Data vs. Information: Why We’re Here
By: Eliezer Israel
Information is one of the most valuable assets that an organization can have, but this information is often lost in mountains of data. In any large organization, there are hundreds of isolated data areas. Relational databases are each defined with their own structure and assumptions; legacy systems still carry echoes of punch card processing; communications standards are dictated without regard for the structure of the organization’s data. Data is duplicated, and duplicated again, as organizations fail to identify available resources. The amount of data explodes, as the quality of the data plummets.
Almost every organization has the data that it needs, somewhere. The problem is that the semantics of the data, the meaning of the data, that which makes it information, is known only locally. Globally, the meaning of the data is a mystery. Even when the meaning of a data area is discovered, it is often recorded only in a point-to-point mapping.

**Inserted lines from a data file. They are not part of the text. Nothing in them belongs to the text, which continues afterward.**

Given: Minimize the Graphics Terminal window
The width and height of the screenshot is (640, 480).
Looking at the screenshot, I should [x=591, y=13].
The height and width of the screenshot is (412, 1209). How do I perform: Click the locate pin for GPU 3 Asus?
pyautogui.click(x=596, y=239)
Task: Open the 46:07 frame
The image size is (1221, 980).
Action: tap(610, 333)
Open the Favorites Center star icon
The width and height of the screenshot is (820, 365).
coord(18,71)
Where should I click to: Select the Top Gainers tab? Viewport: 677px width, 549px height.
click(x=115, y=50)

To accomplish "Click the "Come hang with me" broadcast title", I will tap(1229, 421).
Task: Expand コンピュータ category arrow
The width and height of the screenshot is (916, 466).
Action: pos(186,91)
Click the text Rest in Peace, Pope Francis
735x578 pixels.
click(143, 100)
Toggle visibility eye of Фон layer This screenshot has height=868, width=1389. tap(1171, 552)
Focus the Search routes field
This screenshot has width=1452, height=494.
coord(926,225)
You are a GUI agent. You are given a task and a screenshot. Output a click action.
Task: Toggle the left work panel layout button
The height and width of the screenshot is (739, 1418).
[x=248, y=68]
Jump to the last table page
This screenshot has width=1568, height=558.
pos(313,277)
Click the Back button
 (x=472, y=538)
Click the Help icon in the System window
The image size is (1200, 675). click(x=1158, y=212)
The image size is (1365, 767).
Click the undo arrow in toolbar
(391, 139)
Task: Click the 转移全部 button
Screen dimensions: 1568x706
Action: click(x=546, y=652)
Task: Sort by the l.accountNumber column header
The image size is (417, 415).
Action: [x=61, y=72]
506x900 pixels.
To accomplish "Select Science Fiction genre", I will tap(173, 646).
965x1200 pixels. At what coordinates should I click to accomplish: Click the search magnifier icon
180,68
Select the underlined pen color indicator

Organizations can realize great gains by using semantic methods of data management: by discovering the business meaning of their data, and recording that meaning in a mapping to a central model. What was previously a mystery can become a valuable asset. With a central model, an organization can have a single view of their data, and know what information is available.
These ideas are appearing in many different contexts – data quality efforts, applications engineering, web services discovery, message standard integration, and The Semantic Web. Standards are being set, and products are on the market, but until now there hasn’t been a central point for current information and discussion on semantic methods. That’s why we’re here.
Eliezer Israel is an information modeler and director of Semantic World. He
can be reached at Eliezer@SemanticWorld.Org.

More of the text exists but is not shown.